Harvest

While salmon and steelhead harvests are regulated by state fish and wildlife agencies and the federal court, the Council has addressed the impacts of harvest on weak salmon and steelhead populations. The Council proposed that harvest be reduced in order to protect weak stocks, which mix with more abundant stocks in the Columbia River.

To protect these stocks from overharvest and to provide fisheries at the same time, the program directs funding to an experimental program in the lower Columbia River in which salmon are raised in net pens in bays and sloughs. The fish are released from the pens and return to the bays and sloughs as adults, where they are harvested. This reduces fishing pressure in the main Columbia River, allowing the more depleted stocks to pass by on their way to spawning areas upstream. The program also paid for experiments with innovative gill nets designed to capture salmon and steelhead but not kill them. In this way, fishers can identify and release the protected, naturally spawning stocks and keep the more abundant hatchery fish.
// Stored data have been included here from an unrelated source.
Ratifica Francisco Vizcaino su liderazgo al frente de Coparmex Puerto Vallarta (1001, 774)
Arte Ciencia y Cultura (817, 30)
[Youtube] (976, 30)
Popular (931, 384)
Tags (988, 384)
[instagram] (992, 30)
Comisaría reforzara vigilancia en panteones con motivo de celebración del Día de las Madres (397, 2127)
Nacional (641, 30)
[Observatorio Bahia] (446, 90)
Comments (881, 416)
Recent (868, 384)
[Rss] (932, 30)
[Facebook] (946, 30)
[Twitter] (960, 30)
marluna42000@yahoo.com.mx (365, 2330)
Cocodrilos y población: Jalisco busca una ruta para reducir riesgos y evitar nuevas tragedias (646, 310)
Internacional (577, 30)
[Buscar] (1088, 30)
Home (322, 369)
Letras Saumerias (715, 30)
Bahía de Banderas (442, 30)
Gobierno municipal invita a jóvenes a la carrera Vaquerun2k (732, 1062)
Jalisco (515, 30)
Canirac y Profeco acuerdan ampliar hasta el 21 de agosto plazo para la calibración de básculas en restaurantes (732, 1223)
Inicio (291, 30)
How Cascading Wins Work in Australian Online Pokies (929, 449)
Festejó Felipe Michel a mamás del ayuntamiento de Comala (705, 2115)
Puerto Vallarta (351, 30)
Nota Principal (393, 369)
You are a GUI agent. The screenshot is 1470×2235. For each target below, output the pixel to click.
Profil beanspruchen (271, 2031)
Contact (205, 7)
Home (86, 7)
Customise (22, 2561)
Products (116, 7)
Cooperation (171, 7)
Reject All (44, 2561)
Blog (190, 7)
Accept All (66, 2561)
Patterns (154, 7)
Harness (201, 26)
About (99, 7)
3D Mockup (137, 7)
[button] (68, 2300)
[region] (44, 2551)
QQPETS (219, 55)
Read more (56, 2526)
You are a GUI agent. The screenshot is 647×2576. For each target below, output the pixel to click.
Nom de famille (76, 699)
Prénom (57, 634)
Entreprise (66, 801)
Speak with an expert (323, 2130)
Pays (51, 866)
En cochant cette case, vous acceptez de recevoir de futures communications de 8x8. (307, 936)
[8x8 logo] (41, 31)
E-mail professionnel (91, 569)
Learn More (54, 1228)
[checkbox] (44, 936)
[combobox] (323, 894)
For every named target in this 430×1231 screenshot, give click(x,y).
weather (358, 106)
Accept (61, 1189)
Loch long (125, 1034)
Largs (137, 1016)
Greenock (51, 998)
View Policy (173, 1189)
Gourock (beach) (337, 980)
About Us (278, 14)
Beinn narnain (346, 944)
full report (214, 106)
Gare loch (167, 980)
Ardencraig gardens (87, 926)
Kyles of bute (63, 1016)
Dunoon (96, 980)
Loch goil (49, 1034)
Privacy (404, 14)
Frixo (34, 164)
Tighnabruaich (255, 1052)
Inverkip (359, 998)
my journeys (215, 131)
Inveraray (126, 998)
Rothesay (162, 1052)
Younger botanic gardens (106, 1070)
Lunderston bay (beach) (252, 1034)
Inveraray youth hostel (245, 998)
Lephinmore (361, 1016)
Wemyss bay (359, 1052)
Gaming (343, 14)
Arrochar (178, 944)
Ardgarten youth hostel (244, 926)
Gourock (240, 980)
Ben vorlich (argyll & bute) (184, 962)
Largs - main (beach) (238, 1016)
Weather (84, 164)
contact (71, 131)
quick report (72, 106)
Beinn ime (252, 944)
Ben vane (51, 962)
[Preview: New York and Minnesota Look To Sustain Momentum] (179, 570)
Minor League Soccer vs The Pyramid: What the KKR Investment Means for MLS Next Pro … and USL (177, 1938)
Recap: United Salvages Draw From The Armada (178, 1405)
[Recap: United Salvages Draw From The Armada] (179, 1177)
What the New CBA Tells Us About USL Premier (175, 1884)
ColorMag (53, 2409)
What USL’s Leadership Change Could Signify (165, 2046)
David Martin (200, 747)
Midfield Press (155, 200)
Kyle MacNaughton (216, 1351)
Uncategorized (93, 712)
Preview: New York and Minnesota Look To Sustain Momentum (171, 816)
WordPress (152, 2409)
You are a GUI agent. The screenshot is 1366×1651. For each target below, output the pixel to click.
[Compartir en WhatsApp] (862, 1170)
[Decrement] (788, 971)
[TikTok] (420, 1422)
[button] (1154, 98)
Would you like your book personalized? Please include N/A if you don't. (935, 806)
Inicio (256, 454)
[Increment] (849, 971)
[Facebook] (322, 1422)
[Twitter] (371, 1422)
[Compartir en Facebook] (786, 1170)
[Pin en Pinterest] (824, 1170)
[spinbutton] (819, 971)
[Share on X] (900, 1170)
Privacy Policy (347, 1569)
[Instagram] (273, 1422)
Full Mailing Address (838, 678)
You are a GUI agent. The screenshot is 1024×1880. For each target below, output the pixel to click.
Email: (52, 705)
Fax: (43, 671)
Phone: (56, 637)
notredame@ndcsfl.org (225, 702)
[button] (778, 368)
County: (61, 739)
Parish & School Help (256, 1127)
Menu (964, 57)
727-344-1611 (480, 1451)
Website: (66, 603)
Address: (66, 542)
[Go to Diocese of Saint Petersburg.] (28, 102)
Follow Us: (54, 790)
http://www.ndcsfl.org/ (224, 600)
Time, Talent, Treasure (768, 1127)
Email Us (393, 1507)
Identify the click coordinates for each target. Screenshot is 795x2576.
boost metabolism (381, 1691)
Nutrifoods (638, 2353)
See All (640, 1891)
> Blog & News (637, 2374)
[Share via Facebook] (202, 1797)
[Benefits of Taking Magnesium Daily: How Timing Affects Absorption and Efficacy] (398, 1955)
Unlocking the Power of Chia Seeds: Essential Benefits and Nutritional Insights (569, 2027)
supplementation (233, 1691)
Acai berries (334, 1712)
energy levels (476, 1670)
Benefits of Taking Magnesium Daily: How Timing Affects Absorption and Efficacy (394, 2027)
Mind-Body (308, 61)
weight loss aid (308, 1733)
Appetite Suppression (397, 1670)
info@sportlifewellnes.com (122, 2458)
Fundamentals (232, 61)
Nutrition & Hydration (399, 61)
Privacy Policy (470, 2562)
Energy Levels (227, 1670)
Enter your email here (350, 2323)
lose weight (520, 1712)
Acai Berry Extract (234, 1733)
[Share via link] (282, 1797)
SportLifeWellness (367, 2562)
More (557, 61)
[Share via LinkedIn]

In the future the program will address conflicts between harvest and fish conservation through subbasin plans, which will identify the purposes of artificial production programs and wildlife mitigation efforts and recommend harvest policies consistent with goals and objectives of the fish and wildlife agencies and Indian tribes and also account for the ecological carrying capacity of habitat within the subbasins.

Harvest-related expenditures through the program since 1982 total more than $35 million.